Fourth Street Bar & Grill
55 Fourth Street
San Francisco, CA
(415) 442-6734

Why not.  Another quickie post from the road.  Again with a 30 minute or so brief break for something to eat in the midst of a major business event that I was attending, I headed a few blocks away with a travel mate and we stumbled upon this sports bar looking place, known as the Fourth Street Bar & Grill.  It probably knew there would be tens of thousands of code monkeys and propeller heads in the vicinity given the nature of this massive gathering just several streets to the south, and had come up with a bare bones kind of lunch special menu to keep the masses fed, quickly and to allow the kitchen to maintain some semblance of sanity and order.  I think there were five or six deals on the small board at the bar where we placed our orders and paid cash up front.
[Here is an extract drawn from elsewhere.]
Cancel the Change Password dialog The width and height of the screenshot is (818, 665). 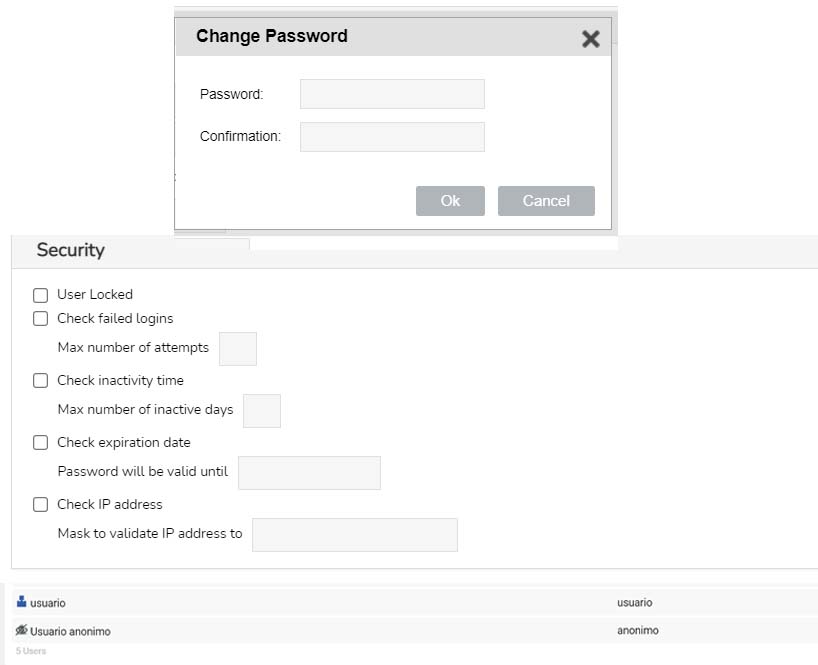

After grabbing a drink, alas no beer for me though many others around me were partaking in some mid-day suds, I was handed this little cell phone-sized plastic device that would serve as the beckon to let me know when my food was ready.  I like these contraptions, so much better than the chaotic system of calling out orders in a busy food court (like I experienced recently at Crystal Mall in Burnaby, BC) and having no clue if they were talking about yours or someone else, if you could even hear over the buzzing drone of the crowd.  No puzzlement, you know when its your turn to go up, rather than having to hover near a busy counter and peering over the folks around you to see if your meal is next to come up to the pass.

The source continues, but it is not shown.